This concept is covered in depth in our solving integrals with partial fractions, with worked examples, practice problems, and common mistakes.

Definition

A method for solving first-order DEs of the form \frac{dy}{dx} = f(x) \cdot g(y): rearrange to \frac{dy}{g(y)} = f(x)\,dx, then integrate both sides.

💡 Intuition

If the rate of change factors into a piece that depends only on x and a piece that depends only on y, you can sort them onto opposite sides of the equation—all the y-stuff on the left, all the x-stuff on the right—then integrate each side in its own variable.

🎯 Core Idea

Separation of variables works only when \frac{dy}{dx} can be written as a product of a function of x alone and a function of y alone. It converts a DE into two independent integration problems.

Example

Solve \frac{dy}{dx} = xy.
Separate: \frac{dy}{y} = x\,dx.
Integrate: \ln|y| = \frac{x^2}{2} + C.
Solve: y = Ae^{x^2/2} (where A = \pm e^C).

Formula

\frac{dy}{dx} = f(x)g(y) \Rightarrow \int \frac{dy}{g(y)} = \int f(x)\,dx + C

Notation

\frac{dy}{g(y)} = f(x)\,dx — all y-terms on the left with dy, all x-terms on the right with dx. +C appears on one side only.

🌟 Why It Matters

This is the simplest and most commonly used technique for solving DEs. It handles exponential growth/decay, logistic growth, Newton's law of cooling, and many other standard models. It's usually the first method taught and the first method to try.

💭 Hint When Stuck

Try rewriting dy/dx as a product of something in x only times something in y only, then move all y-terms to the left side with dy.

Formal View

If \frac{dy}{dx} = f(x) \cdot g(y) and g(y) \neq 0, then \int \frac{1}{g(y)}\,dy = \int f(x)\,dx + C. Let G(y) = \int \frac{1}{g(y)}\,dy and F(x) = \int f(x)\,dx; then G(y) = F(x) + C defines y implicitly. Equilibrium solutions: g(y_0) = 0 \implies y = y_0 is a constant solution.

🚧 Common Stuck Point

After integrating, you often get y defined implicitly (\ln|y| = \ldots). You may need to solve for y explicitly, and don't forget to handle \pm from absolute values.

⚠️ Common Mistakes

  • Dividing by g(y) = 0 without checking: if g(y_0) = 0, then y = y_0 is a constant (equilibrium) solution that gets lost when you divide. Always check for equilibrium solutions separately.
  • Forgetting the constant of integration: you need +C on one side (not both—combining two constants gives one). The initial condition determines C.
  • Trying to separate a DE that isn't separable: \frac{dy}{dx} = x + y cannot be written as f(x) \cdot g(y), so this method doesn't apply.
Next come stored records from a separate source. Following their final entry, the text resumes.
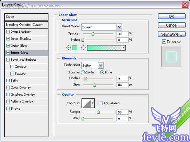
Task: Choose the gradient color radio button
Action: click(x=84, y=47)
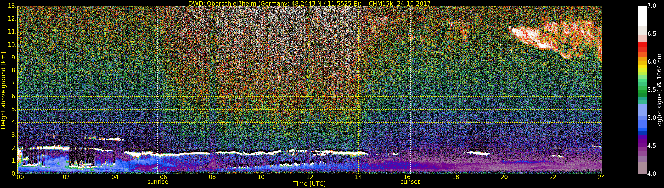Screen dimensions: 664x188
Task: Click the colorbar label 'log(rc-signal) @ 1064 nm'
Action: (x=659, y=90)
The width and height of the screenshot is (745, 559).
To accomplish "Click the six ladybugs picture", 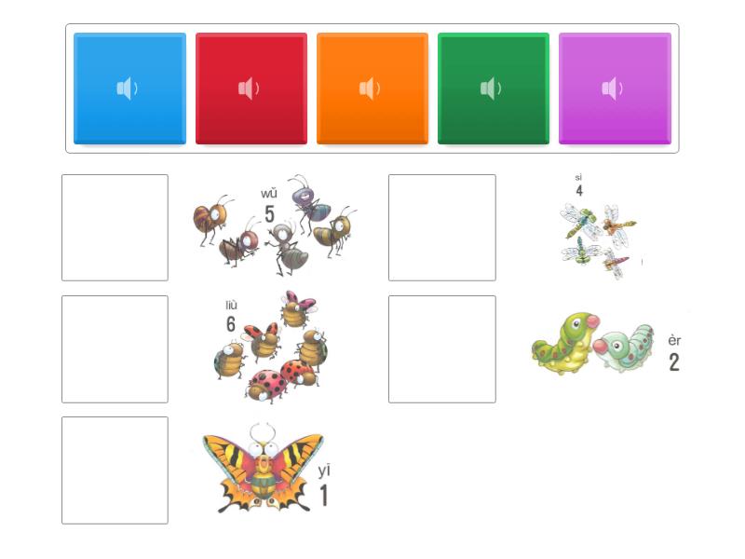I will click(271, 348).
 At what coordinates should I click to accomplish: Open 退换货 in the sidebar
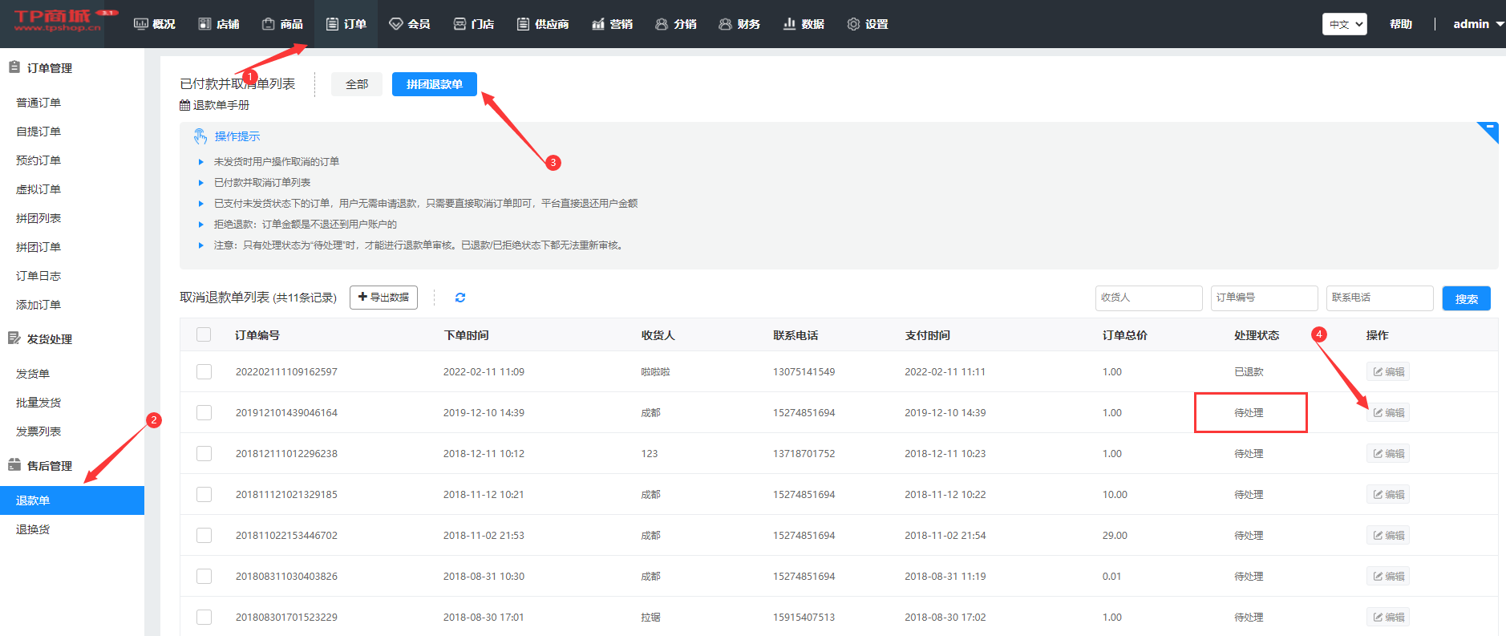(x=33, y=529)
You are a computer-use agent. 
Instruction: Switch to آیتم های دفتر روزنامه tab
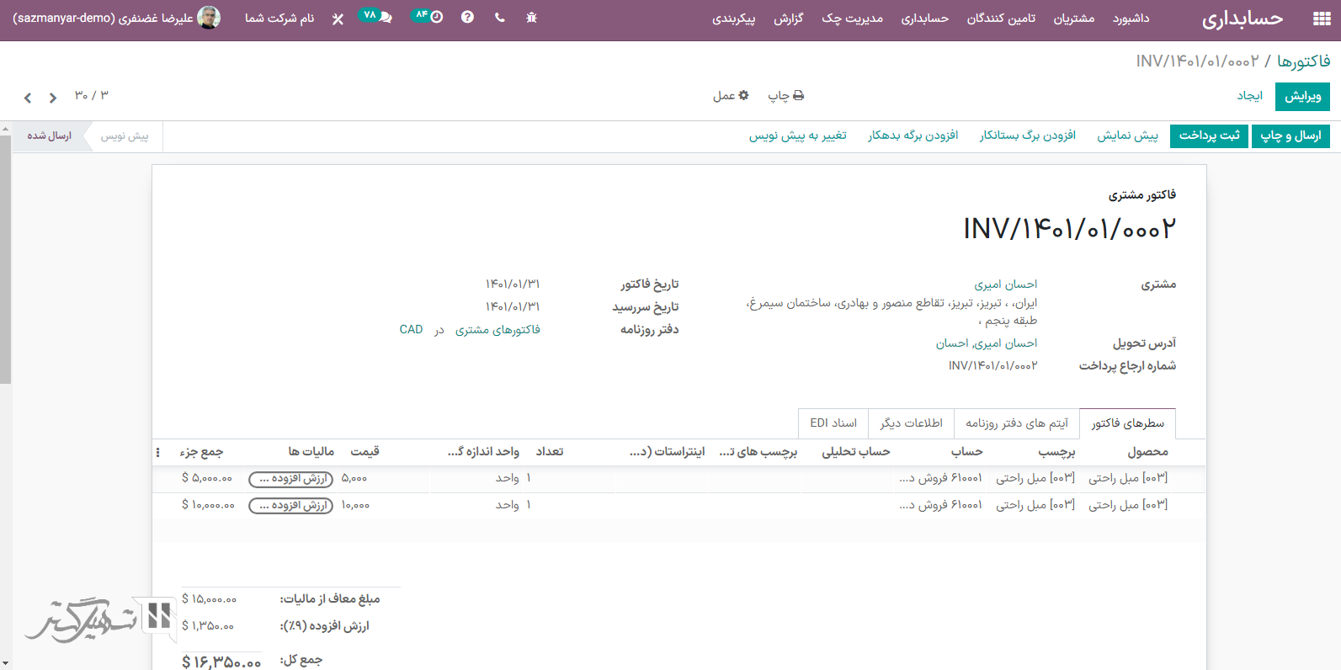pos(1016,423)
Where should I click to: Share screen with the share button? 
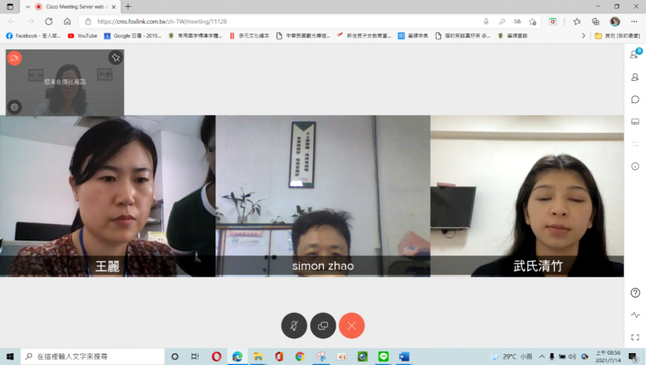[323, 326]
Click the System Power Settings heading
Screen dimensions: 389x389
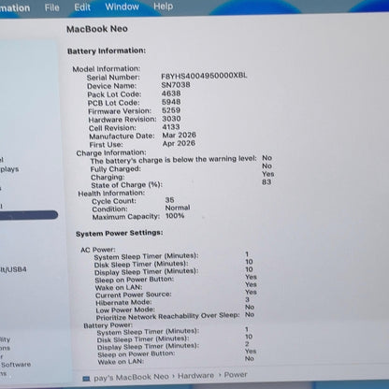pyautogui.click(x=120, y=233)
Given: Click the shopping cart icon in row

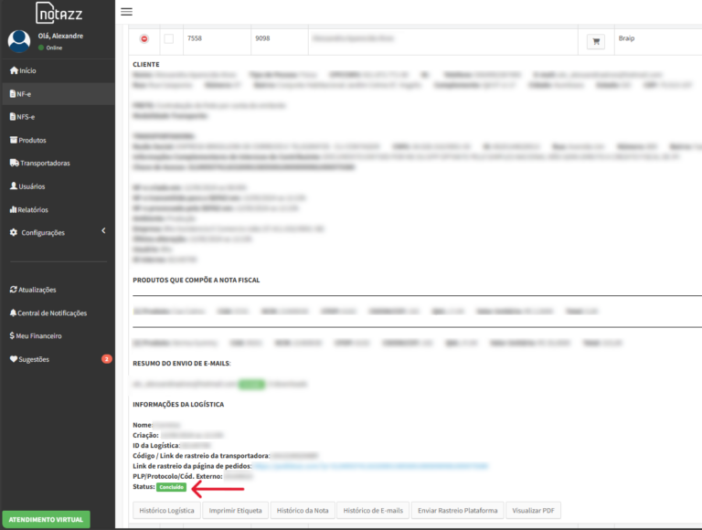Looking at the screenshot, I should pyautogui.click(x=595, y=41).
Frequently Asked Questions

What is Separation of Variables in Math?

A method for solving first-order DEs of the form \frac{dy}{dx} = f(x) \cdot g(y): rearrange to \frac{dy}{g(y)} = f(x)\,dx, then integrate both sides.

Why is Separation of Variables important?

This is the simplest and most commonly used technique for solving DEs. It handles exponential growth/decay, logistic growth, Newton's law of cooling, and many other standard models. It's usually the first method taught and the first method to try.

What do students usually get wrong about Separation of Variables?

After integrating, you often get y defined implicitly (\ln|y| = \ldots). You may need to solve for y explicitly, and don't forget to handle \pm from absolute values.

What should I learn before Separation of Variables?

Before studying Separation of Variables, you should understand: differential equations intro, integral.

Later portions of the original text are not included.